All types of AIFs can be open-ended or closed-ended, and may be structured as single or umbrella schemes with one or more investment compartments where each investment compartment corresponds to separate assets and liabilities of the AIF.
In Cyprus, the most common structure is an umbrella AIF in the form of a VCIC or limited partnership.
The competent authority responsible for the authorisation and ongoing prudential supervision of AIFUNPs and AIFLNPs is CySEC, and prior authorisation is required before they can be established. RAIFs are not subject to prior authorisation or supervision by CySEC; however, they must be registered on the RAIF register maintained by CySEC following their incorporation with the Registrar of Companies.
(g) Risk management
CySEC, as the supervisory authority, has issued guidelines on risk management to ensure compliance with Article 76 of EU Directive 2013/36/EC, with which all CIFs must comply. These address:
- the responsibilities of the board of directors in relation to risk management;
- the establishment of a risk committee, for CIFs that are significant in size, internal organisation and the nature, scale and complexity of its activities;
- the qualifications and responsibilities of members of the risk committee; and
- the establishment of a risk management department, which is appropriate and proportionate in view of the nature, scale and complexity of the activities of the CIF, and the nature and range of its investment services.
CySEC has stressed that board members and senior management of CIFs are responsible for ensuring risk management compliance. In case of any violation due to omission, negligence or fault, a CIF will be subject to administrative sanctions.
(h) Roboadvice
‘Roboadvice’ is the provision of investment advice or portfolio management services (in whole or in part) through an automated or semi-automated system which is used as a client-facing tool. This sector thus falls within the scope of MiFID II, and all of its provisions and requirements are therefore applicable to firms that provide these services.
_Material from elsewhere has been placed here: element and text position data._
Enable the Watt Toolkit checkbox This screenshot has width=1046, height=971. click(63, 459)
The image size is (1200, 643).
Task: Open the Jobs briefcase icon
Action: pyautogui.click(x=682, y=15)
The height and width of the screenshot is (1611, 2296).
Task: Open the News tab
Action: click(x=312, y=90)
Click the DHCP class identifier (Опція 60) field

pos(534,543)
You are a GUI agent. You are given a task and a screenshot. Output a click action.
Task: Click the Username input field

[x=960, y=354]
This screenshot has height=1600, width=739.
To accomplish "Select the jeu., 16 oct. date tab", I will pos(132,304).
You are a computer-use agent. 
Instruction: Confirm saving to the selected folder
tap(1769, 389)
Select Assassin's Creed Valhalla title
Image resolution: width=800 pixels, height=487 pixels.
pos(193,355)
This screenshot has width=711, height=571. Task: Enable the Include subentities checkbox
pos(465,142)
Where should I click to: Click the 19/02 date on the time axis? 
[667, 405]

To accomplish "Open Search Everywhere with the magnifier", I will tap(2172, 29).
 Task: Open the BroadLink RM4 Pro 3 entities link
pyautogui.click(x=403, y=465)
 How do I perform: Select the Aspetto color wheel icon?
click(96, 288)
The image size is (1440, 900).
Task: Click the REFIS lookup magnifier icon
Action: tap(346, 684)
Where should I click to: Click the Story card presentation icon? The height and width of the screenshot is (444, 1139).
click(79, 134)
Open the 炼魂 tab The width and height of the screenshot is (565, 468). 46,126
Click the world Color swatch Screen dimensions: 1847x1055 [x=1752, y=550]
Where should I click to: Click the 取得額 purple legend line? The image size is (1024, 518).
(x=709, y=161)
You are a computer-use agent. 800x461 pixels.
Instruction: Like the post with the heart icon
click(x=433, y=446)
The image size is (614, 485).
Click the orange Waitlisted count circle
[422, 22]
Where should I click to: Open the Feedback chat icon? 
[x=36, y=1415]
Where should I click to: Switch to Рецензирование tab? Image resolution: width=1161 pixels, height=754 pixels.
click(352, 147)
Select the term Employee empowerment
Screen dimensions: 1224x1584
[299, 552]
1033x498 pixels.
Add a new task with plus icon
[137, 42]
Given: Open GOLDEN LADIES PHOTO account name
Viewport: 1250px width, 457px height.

The European Securities and Markets Authority has issued guidelines on certain aspects of the MiFID II suitability requirements, including further guidelines for firms that provide roboadvice services. The guidelines state that firms should inform clients and explain:
- the exact degree and extent of human involvement;
- the risks involved in the decisions recommended or undertaken on their behalf; and
- the measures and steps that are taken to protect clients and minimise the risks.
(i) Insurtech
The term ‘insurtech’ is not defined in Cyprus law. However, such activities are governed by the Law on Insurance and Reinsurance Affairs, which provides that all companies that a business operates as an insurance or reinsurance agent or broker or mediator should obtain a licence from the superintendent of insurance.
The superintendent is responsible for supervising the insurance sector in Cyprus and exercises all powers granted to him under the Law on Insurance and Reinsurance Affairs and Other Related Issues (38(I) 2016) and the relevant regulations, as amended from time to time, in order to protect policyholders and policyholders.